Have a lanche

It seems logical that if any of the lower 48 states were to have avalanches, it would be Colorado. But a report yesterday that the state has seen at least 348 of them since the first of March (one week) made my jaw drop. I’ve lived here for almost 15 years and don’t remember many winters when avalanches were even mentioned. The number undoubtedly includes smaller ones in the back country that wouldn’t normally be newsworthy … but 348 in seven days!?

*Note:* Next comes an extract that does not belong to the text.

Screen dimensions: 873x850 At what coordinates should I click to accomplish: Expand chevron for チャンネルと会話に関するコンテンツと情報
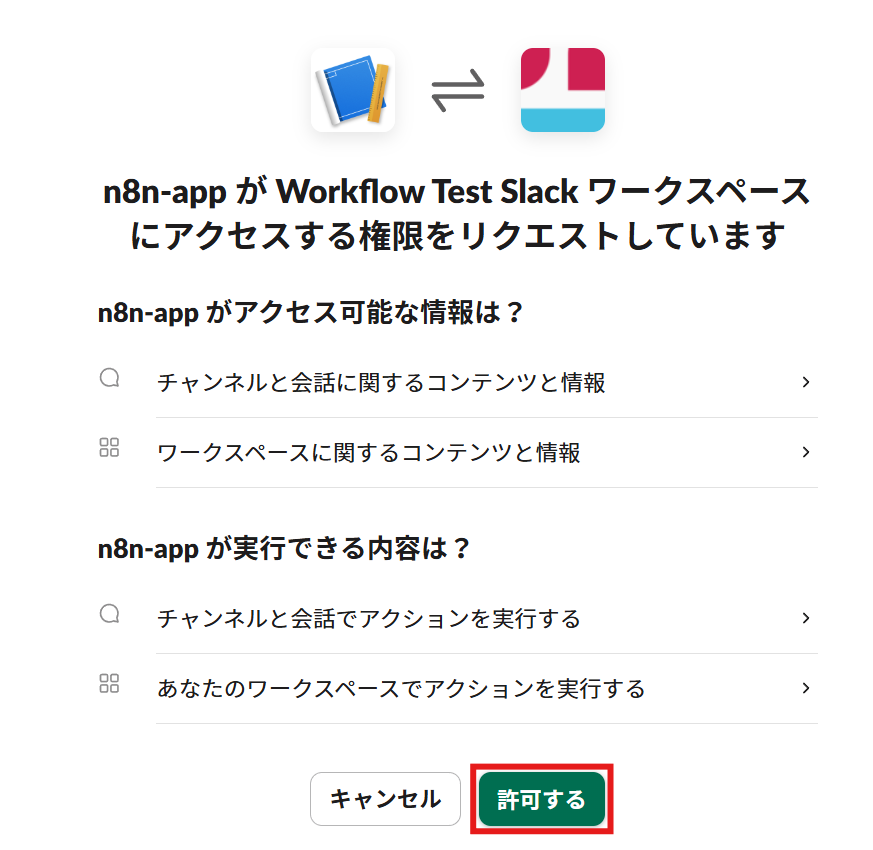tap(806, 382)
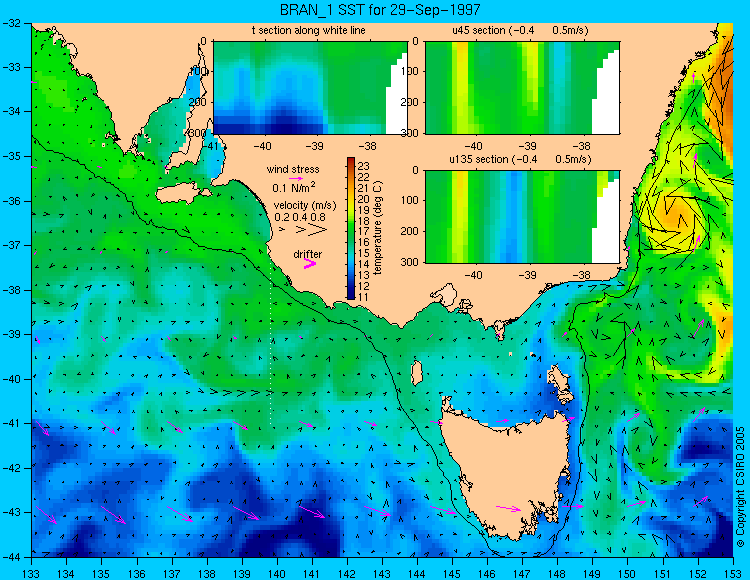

The Colorado Avalanche Information Center reports that over the last six November-May avalanche seasons, the state has averaged 2,133 per season. This season, with 2 1/2 months to go, there have already been 1,800.

March 3, 2019

March 4, 2019

March 7, 2019

A number of the biggest ones have been deliberately triggered so that they wouldn’t catch motorists and outdoor enthusiasts off guard. Even so, one slide was much bigger than expected. Officials had expected some snow to cover the highway. What they got was 15 feet on the near side of the divided interstate, 8 feet on the far side, and all filled with debris. It took most of a day to clear the road, but hours-long delays have been occurring every day. Really “lucky” drivers have been delayed twice, by two different slides, before finally getting through the mountains.

Some sources say the heavy snowfall and high winds have created the most dangerous conditions in decades.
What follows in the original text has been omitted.